──────── EXTRAIT DE PAGE ────────

Seulement voilà tout ce que je viens d’énoncer ne résonne sans doute pas aussi clairement en vous qu’en moi. Il m’a fallu du temps pour que le changement de point de vue s’opère. Même si cela m’apparaissait comme une évidence je le considérais à l’aide de mes anciens référents. Je m’en rendais compte car j’étais incapable de le formuler non seulement aux autres mais également à moi même.
Je me trouvais dans cette apparente contradiction de commencer à comprendre quelque chose sans pouvoir l’expliquer. Situation somme toute assez banale et habituelle. Tant que le changement de référent n’est pas stabilisé tout est un peu embrouillé.
Ce que l’on voit concave apparaît également convexe. Ce dédoublement de vision de la même chose en l’occurrence de la relation de moi à mes idées amène un certain trouble jusqu’à ce qu’on n’accorde plus d’importance au nouveau référent.
Je me considérais créateur de mes idées. Je les considère maintenant suffisamment autonomes pour se débrouiller toutes seules et se servir au moins autant de moi que moi d’elles.
De quoi se nourrissent les idées ?
De notre temps de cerveau. Comme celui-ci n’est pas illimité on comprend bien qu’elles sont en compétition. Elles ne se livrent pas pour autant de batailles (au sens propre du terme). Elles n’ont pas d’intention ni de volonté. Mais au final toutes ne pourront éclore. Seules celles rencontrant les conditions suffisantes y arriveront.
Cette tentative d’explication de la mémétique pour les nuls en train d’éclore dans mon cerveau en se répandant en ce moment sur ces lignes n’y échappe pas. Qu’est ce qui lui permet d’apparaître ?
- Une prédisposition chez moi à prendre du plaisir à transmettre. Donc un terrain favorable pour qu’elle se développe.
- Une réunion hier avec des méméticiens anciens et nouveaux.
- Un constat se faisant jour : les écueils auxquels chacun se heurte en abordant les rivages de la mémétique.
- Suite à mes explications orales répétées pour tenter d’éclaircir les choses, une proposition de Charles d’en faire un résumé.
- Une disponibilité aujourd’hui pour m’y coller aidé par l’envie de renouer avec le plaisir d’écrire.
- La perception que mon propos (la graine) semblait suffisamment mure pour que cela vaille la peine d’y consacrer plusieurs heures et donc y dépenser une énergie qui j’espère m’apportera en retour.
Un retour espéré étant par exemple le fait que ce texte puisse contribuer à éclairer un peu les choses ne serait ce que pour une personne. Ceci constituant un peu d’eau pour cette petite plante (idée) lui offrant la possibilité de pousser un peu plus (un autre article pour étoffer le sujet) à moins que d’autres graines ou plantes (travail, loisir, etc) à ce moment accaparent mes ressources en escomptant un retour plus important.

────────

ACTIONS REQUISES
a. Modifiez les entrées en commençant par la ligne qui contient « 706x1568 pixels. How » et en terminant par celle qui contient « tap(69, 326) » : remplacez « gear icon » par « settings icon » et redonnez ces lignes sans rien changer d'autre.
b. Reprenez, s'il vous plaît, le texte sur la mémétique à partir de l'endroit où il s'arrête.

──────── DONNÉES ENREGISTRÉES ────────

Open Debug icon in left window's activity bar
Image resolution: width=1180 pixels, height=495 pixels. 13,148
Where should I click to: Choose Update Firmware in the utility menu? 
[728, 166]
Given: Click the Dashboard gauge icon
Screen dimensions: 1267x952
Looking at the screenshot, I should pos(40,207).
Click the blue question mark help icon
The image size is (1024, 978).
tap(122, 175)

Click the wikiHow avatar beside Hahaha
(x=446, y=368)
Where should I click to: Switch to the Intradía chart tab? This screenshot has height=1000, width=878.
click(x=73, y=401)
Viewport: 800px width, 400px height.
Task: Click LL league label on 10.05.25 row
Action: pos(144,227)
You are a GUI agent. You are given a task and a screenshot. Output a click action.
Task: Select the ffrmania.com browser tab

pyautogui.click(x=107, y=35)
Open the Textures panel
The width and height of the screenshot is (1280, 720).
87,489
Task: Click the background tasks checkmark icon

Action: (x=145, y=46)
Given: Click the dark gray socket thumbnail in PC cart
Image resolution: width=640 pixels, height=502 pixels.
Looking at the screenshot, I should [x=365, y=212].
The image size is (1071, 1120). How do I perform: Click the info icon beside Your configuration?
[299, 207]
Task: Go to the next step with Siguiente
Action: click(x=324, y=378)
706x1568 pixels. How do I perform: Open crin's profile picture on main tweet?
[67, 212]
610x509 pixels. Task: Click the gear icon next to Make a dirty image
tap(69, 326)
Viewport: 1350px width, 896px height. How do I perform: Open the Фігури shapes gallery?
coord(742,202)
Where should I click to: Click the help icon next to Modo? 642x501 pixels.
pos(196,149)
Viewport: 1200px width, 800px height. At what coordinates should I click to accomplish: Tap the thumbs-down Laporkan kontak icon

────────

LES RÉPONSES
a.
706x1568 pixels. How do I perform: Open crin's profile picture on main tweet?
[67, 212]
610x509 pixels. Task: Click the settings icon next to Make a dirty image
tap(69, 326)

b.
Aujourd’hui c’est cette idée qui a eu le dessus sur les autres. Je ne peux pas prévoir si d’autres conditions se présenteront pour qu’elle se développe.
A quoi la mémétique peut-elle bien servir ?
Comme tout changement de point de vue, à élargir notre champ de vision.
L’hypothèse mémétique propose comme je l’évoquai plus haut d’étendre la notion du vivant au domaine culturel.
Chausser les lunettes de méméticien :
- Amène à considérer les idées vivant à travers nous sans que nous ayons plus de contrôle sur elles que la Terre en a sur les plantes, les animaux ou nous même.
- Revient à se considérer comme du terreau pour les idées. Et donc prendre de la distance pour ne plus s’imaginer créateur de celles ayant poussé chez soi.
- C’est développer un autre regard qui nous ferra voir différemment tout ce qu’on connaissait déjà et ce qu’on découvrira.
Pour revenir à notre premier écueil, on comprendra sans doute un peu mieux (enfin si cette graine qui me semblait mure l’est réellement) que la mémétique ne se situe pas au même niveau que les différents domaines de recherche. Elle est un changement de point de vue et donc on peut dire qu’elle est partout en ce sens que chacun peut chausser les lunettes de méméticien pour continuer ses recherches en ethnologie ou autres disciplines.
Avec ce nouveau regard le chercheur verra peut-être autrement sa discipline et ce qu’il observe. Il établira peut-être des relations qu’ils n’auraient pu imaginer auparavant.
En dehors de la recherche, chacun de la même manière portera un regard différent avec un peu plus de recul sur ce qui se passe en lui.
S’il veut aller plus loin il pourra devenir méméticien, c’est à dire étudier les mécanismes de reproductions, mutations et sélections des idées afin de faire avancer leur compréhension.
Bertrand Biss
Un grand merci pour l’éclairage, donc.
Merci pour ce bel effort, en espérant pour nous autres pauvres « pécheurs » pouvoir continuer à garnir nos filets de vos précieuses informations!:)
Merci pour les éclaircissements…
Egalement merci pour cette introduction libre.
Que le Grand Mème vous accompagne.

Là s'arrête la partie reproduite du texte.